Projet géothermique à Mons: des citoyens s’opposent à l’IDEA

Projet géothermique à Mons: des citoyens s’opposent à l’IDEA
Photo EG

Le comité de citoyens a réagi ce jeudi par voie de communiqué à la campagne de communication lancée par l’IDEA depuis le 15 novembre. Selon le collectif, la campagne de communication de l’intercommunale présente «un projet idéal». Les citoyens évoquent quant à eux «une campagne de désinformation» et «une tentative de récupération de l’opinion publique montoise».

Le projet géothermique de l’IDEA comprend, notamment, le creusement de deux puits géothermiques, pour le pompage et la réinjection de l’eau, la construction d’une centrale géothermique et les raccordements entre les puits, la centrale et l’hôpital Ambroise Paré tout proche.

«Comment ne pas s’interroger sur le fait que la décision de l’IDEA de localiser le projet dans le parc des Ursulines date du 17 décembre 2014, alors que la population montoise n’a été informée du projet que fin août 2019 via l’enquête publique», regrettent les membres du collectif qui soulignent encore qu’aucun riverain n’a été invité à la réunion d’information préalable organisée le 20 mai 2019, «alors que quelques semaines plus tard la ville de Mons estime, lors de l’enquête publique, que plus de 4.000 foyers, soit plus de 10.000 personnes, sont susceptibles d’être impactés par le projet».
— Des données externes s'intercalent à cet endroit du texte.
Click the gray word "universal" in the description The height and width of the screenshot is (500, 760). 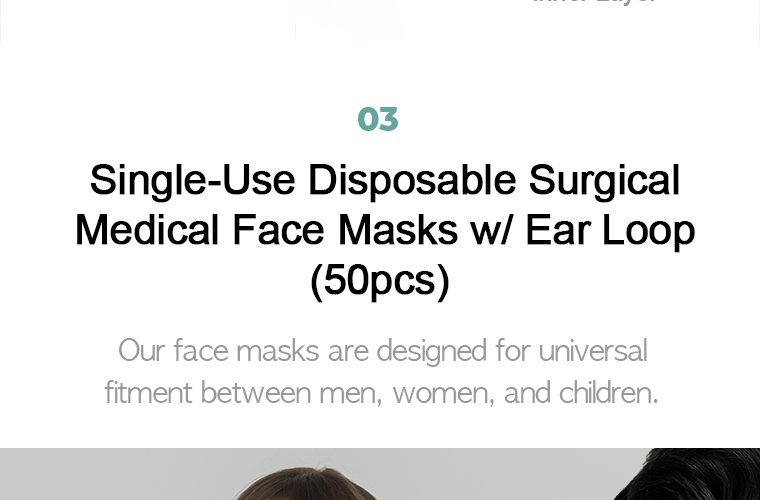click(593, 350)
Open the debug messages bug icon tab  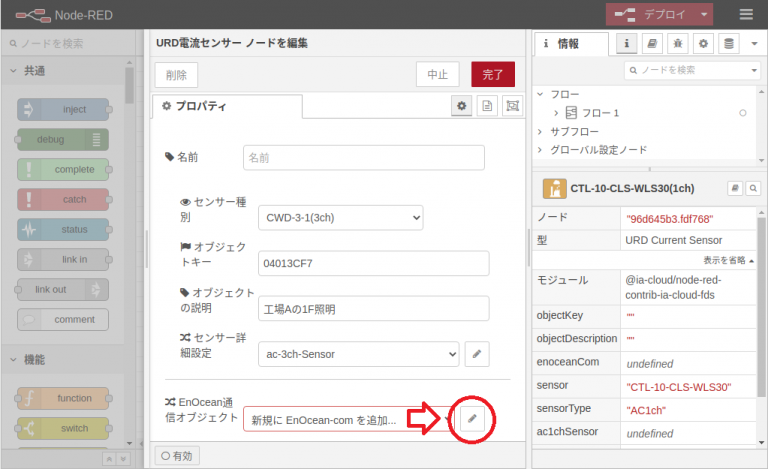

Le collectif a indiqué, par ailleurs, qu’en créant un comité de suivi, l’IDEA «ne fait qu’anticiper une obligation légale, au vu des nombreux risques industriels relevés lors de l’étude d’incidences environnementales».

Appel aux citoyens

Le Collectif du Parc des Ursulines a rappelé qu’il est «pour le développement de la géothermie mais pas n’importe où et pas n’importe comment. Il est aberrant, voire irresponsable, d’affecter un projet industriel, comportant de nombreux risques bien réels et de nuisances multiples, à un espace vert public implanté dans un milieu urbain dense, à proximité immédiate d’écoles, d’hôpital, d’institutions publiques et d’une zone résidentielle», peut-on lire dans le communiqué.

Le collectif lance un appel aux citoyens. «650 personnes ont déjà signé une pétition et 63 personnes ont interpellé directement la Ville par lettre», précise le comité exécutif du Collectif qui se déclare «fonctionnel, motivé et déterminé à se mobiliser contre ce projet».